Apply dark green paint. Don’t worry if the lashes get somewhat clumped together (it’s going to happen), but keep them as spread as possible.
Allow paint to dry for 2-3 minutes. Use a razor blade or craft knife to separate the lashes. I like this step because it lifts up some of the paint and gives the stems a “hairier” and more organic look.
Adding the “flowers”.
Once again, apply pressure to base of clump to keep lashes separated. Using a toothpick or bamboo skewer, coat lashes with CA glue.
Use tweezers to pick up and sprinkle small bits of floral foam over the lashes coated with glue. Arrange foam to your liking… but don’t get to attached to the arrangement — you’ll likely lose some bits of foam when placing these stems in their vase.
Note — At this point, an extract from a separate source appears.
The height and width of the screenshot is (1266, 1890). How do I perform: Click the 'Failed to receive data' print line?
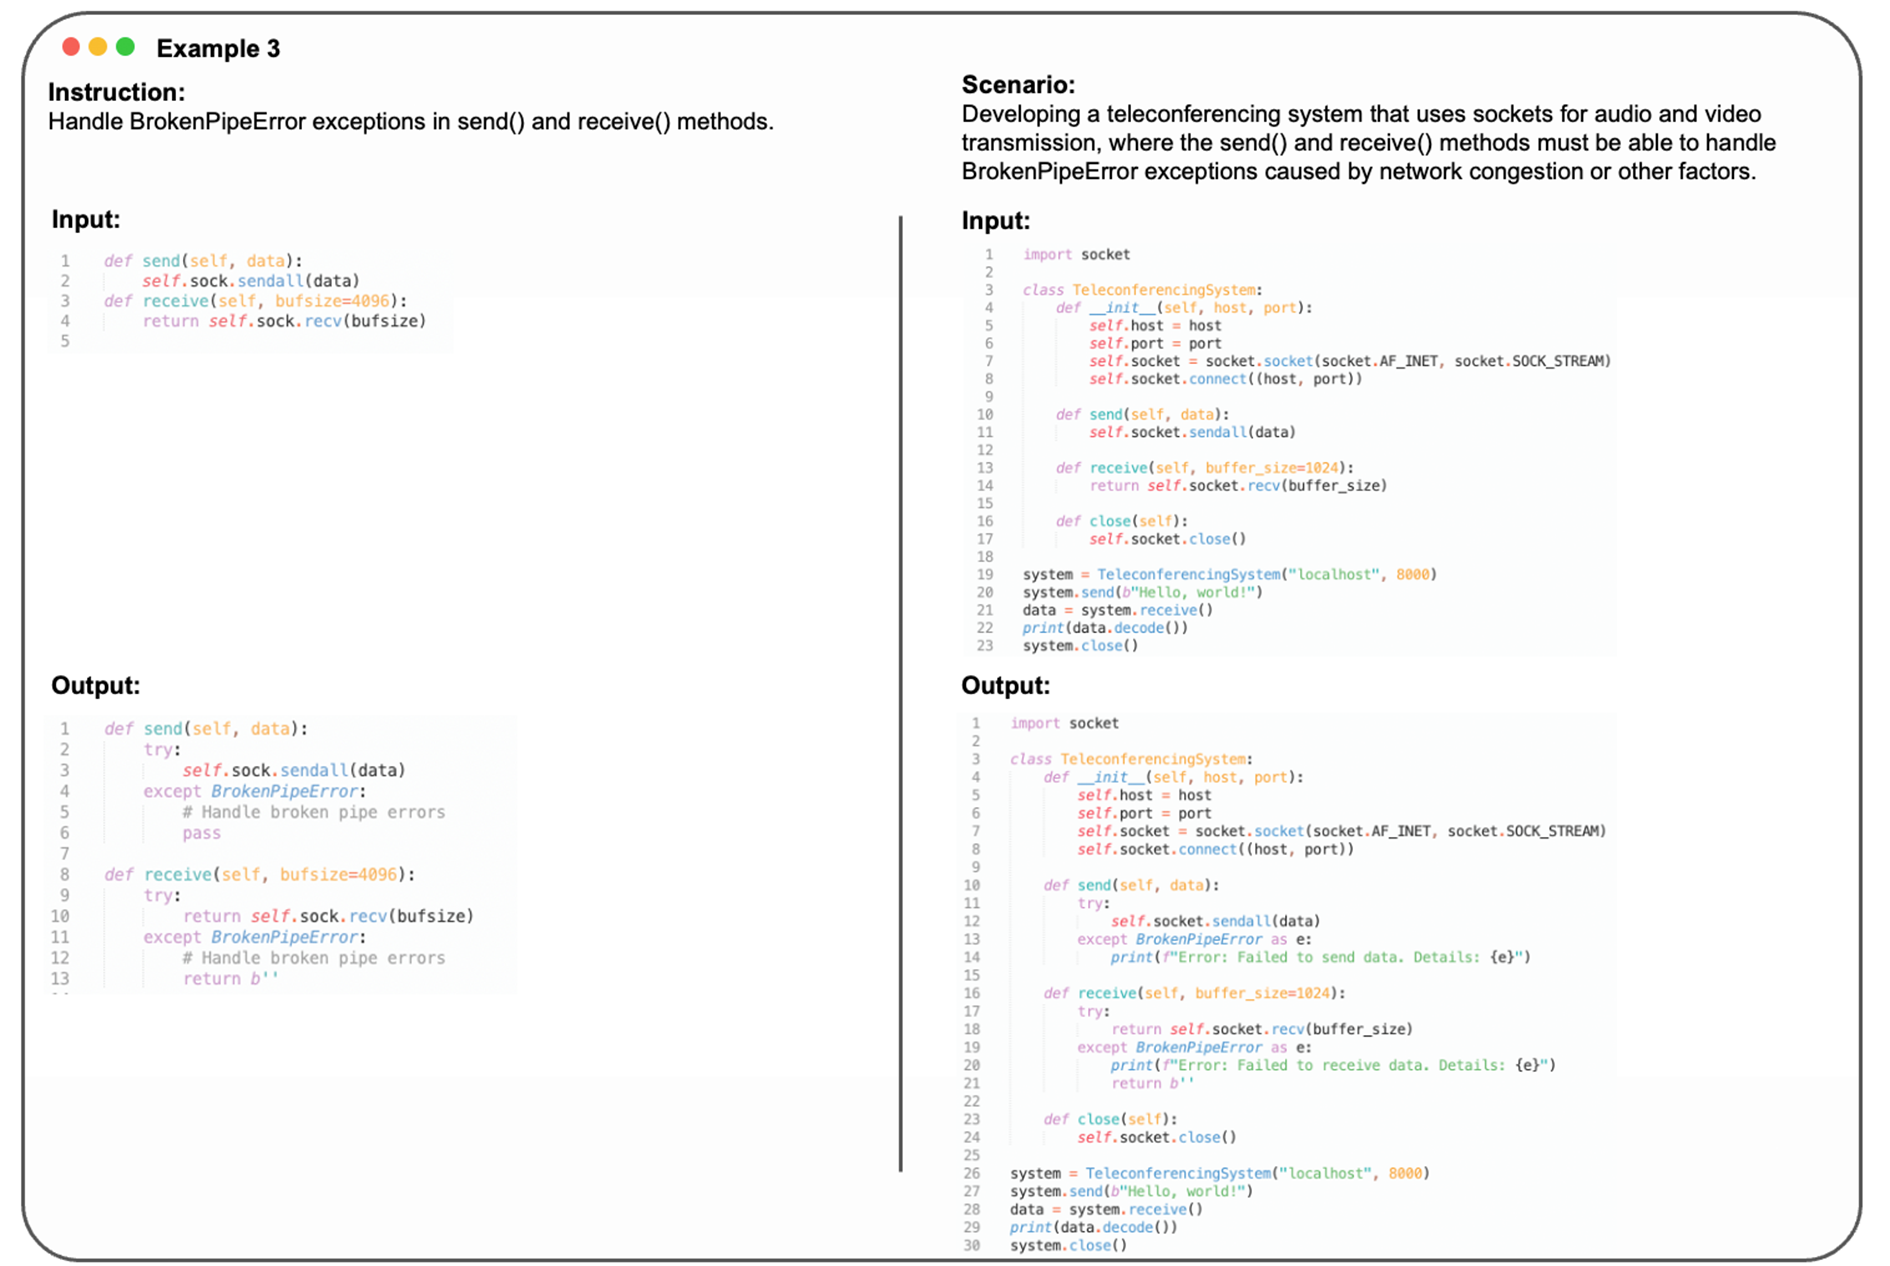coord(1332,1065)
Additionally, don’t get too much foam on the bottom half of the clump — this portion is going to be pulled through the “bead vase” and removed.
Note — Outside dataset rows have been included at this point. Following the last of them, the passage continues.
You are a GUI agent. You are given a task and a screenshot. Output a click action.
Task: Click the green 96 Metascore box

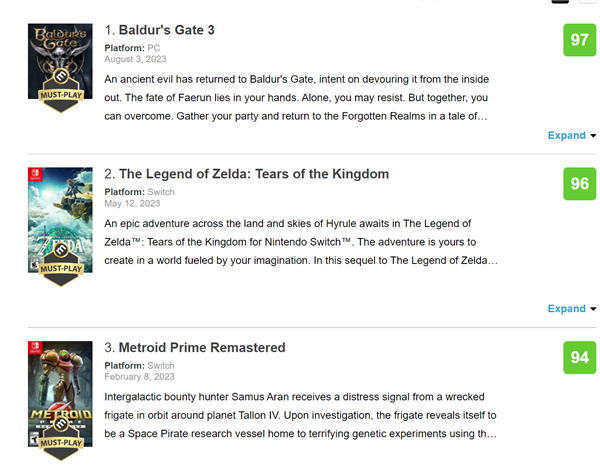coord(577,183)
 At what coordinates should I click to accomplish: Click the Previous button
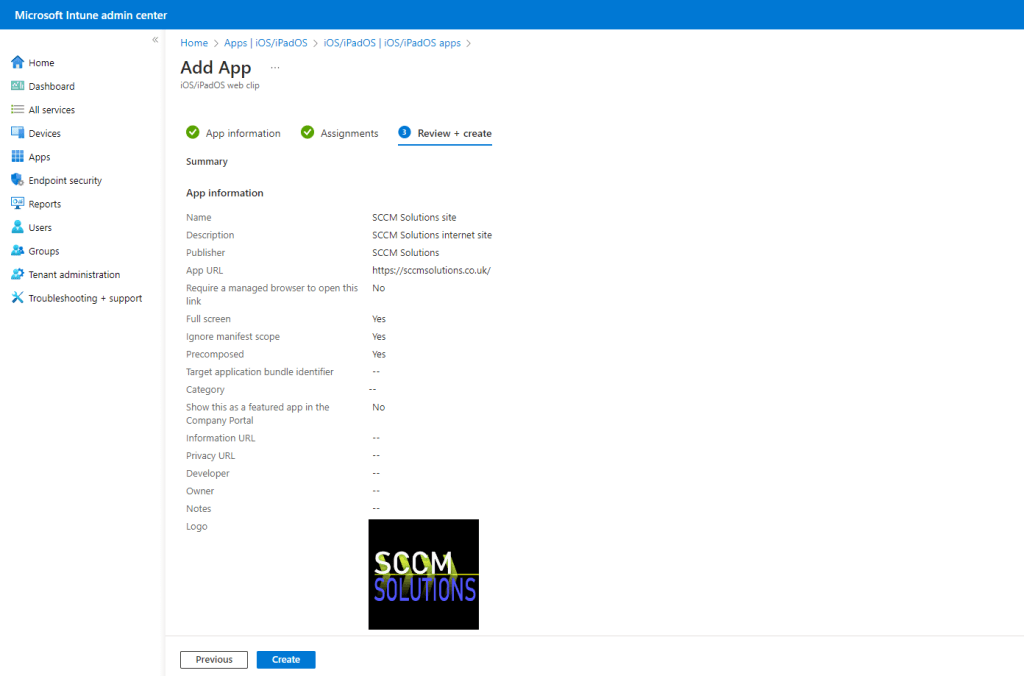click(214, 660)
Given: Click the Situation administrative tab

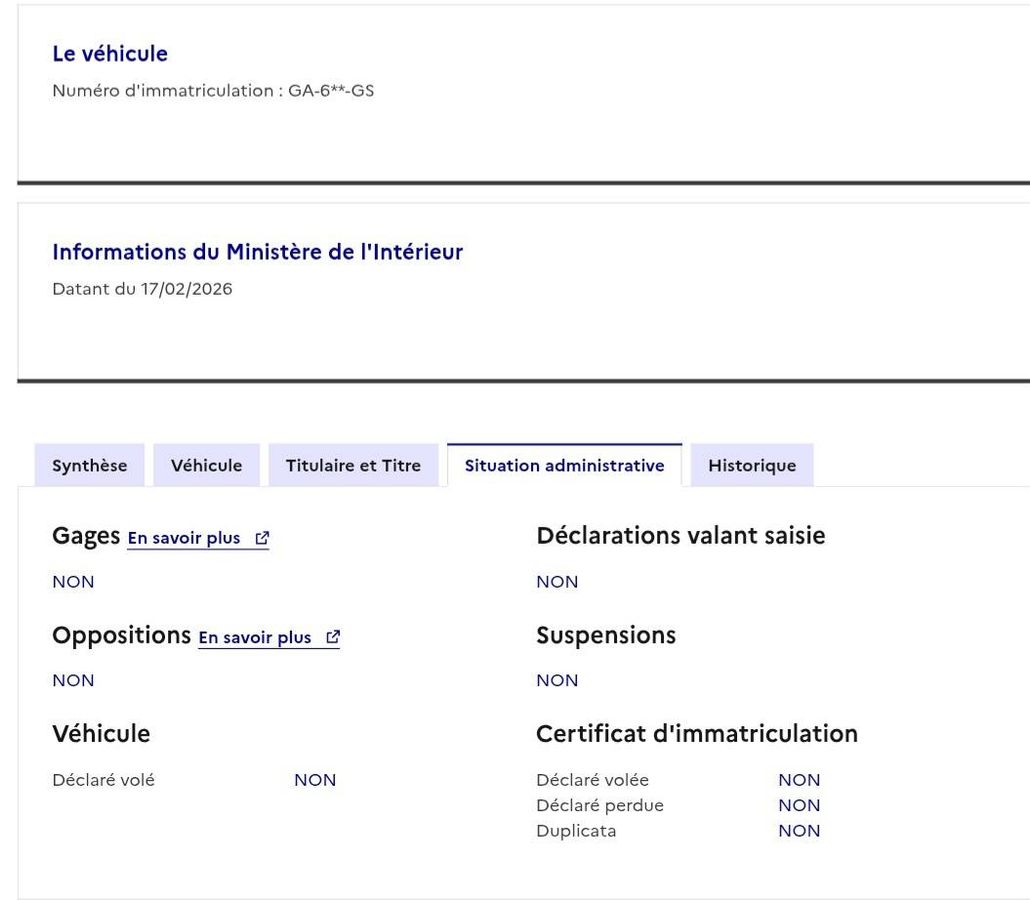Looking at the screenshot, I should (x=564, y=465).
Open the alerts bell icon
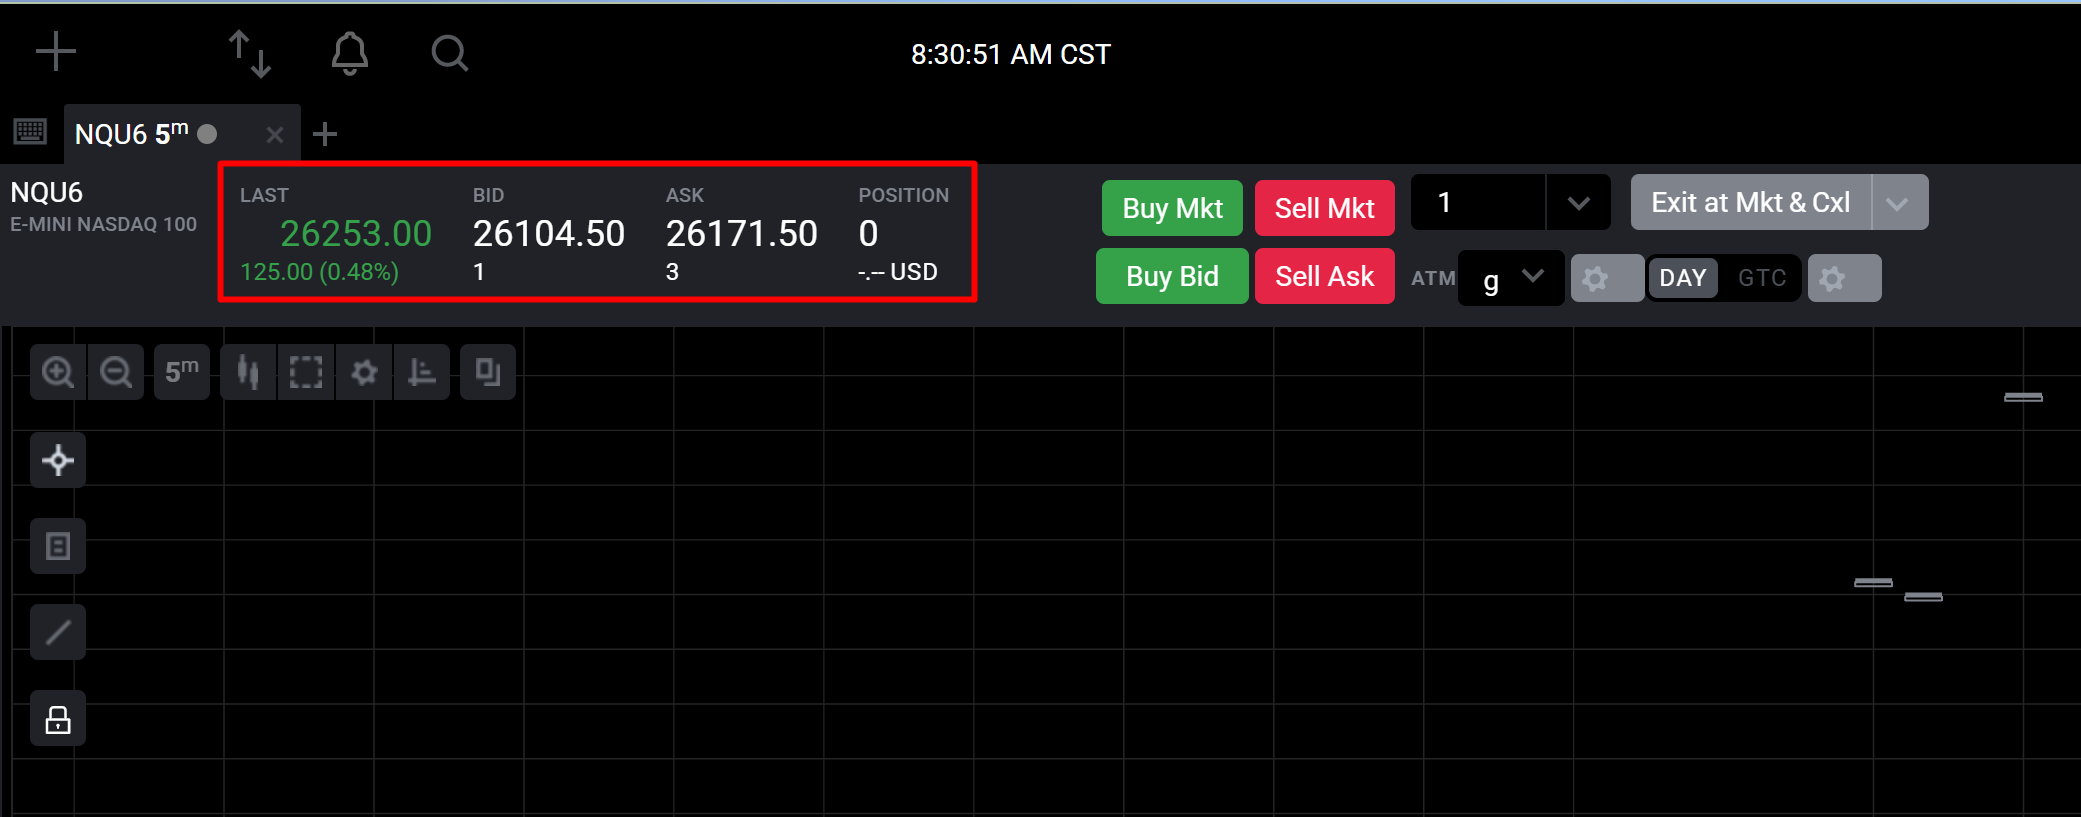The width and height of the screenshot is (2081, 817). 349,53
If you don’t have floral foam, you can make some interesting budding plants by dipping the lashes in acrylic paint. You can see an example of “paint buds” in Step 6. If you decide to use paint, you can skip applying glue.
Remember the “blob” I mentioned in Step 2? Well, that “blob” doesn’t fit into the bead we’re going to use as a vase. So trim the blob FROM THE SIDES. Don’t simply remove the blob, it holds the lashed together. Small scissors work best for this step.
Making the leaves.
Create leaves repeating Steps 1-3 on a new clump. I recommend using a pale green paint. Instead of separating the individual lashes in this painted clump, divide the clump into 2-3 small groups. Allow the paint to dry before attempting to work with the leaves further (if you’re using acrylic paints, the dry time is very short).
Placing flowers in vase.
Apply CA glue to base of flower clump. Thread clump through sead bead or bugle bead. Use whatever means available, lol. I use tweezers to hold the bead and a very thin sewing needle to push the clump into the bead.
Dependent on the size of your bead hole, you may have to separate one clump into 2-3 smaller ones and thread the individual clumps through.
Use tweezers to pull clump through bottom of bead until flowers are desired height above top of bead. Apply dot of CA glue at base of bead. Allow to dry. Trim excess stem below bottom of vase.
Adding the leaves to vase.
Sometimes the hole in the bead will be large enough to force the entire leaf clump into the bead. Other times it will be necessary to trim the leaves prior to placing them in the vase and then add the leaves one at a time by dipping each leaf base in CA glue and then popping it into the bouquet wherever you like.
If needed, you can now use a razor or sewing needle to “arrange” the flowers. Also, if you lost many of the “blossoms” in the building process or simply need more blooms, you can dab CA glue on stems and place floral foam with tweezers.
From top of the flowers to the bottom of the vase, the “large” vase in the picture stands about 4-feet tall (in 1/144 scale) and the small vase stands about 2-1/2 feet tall.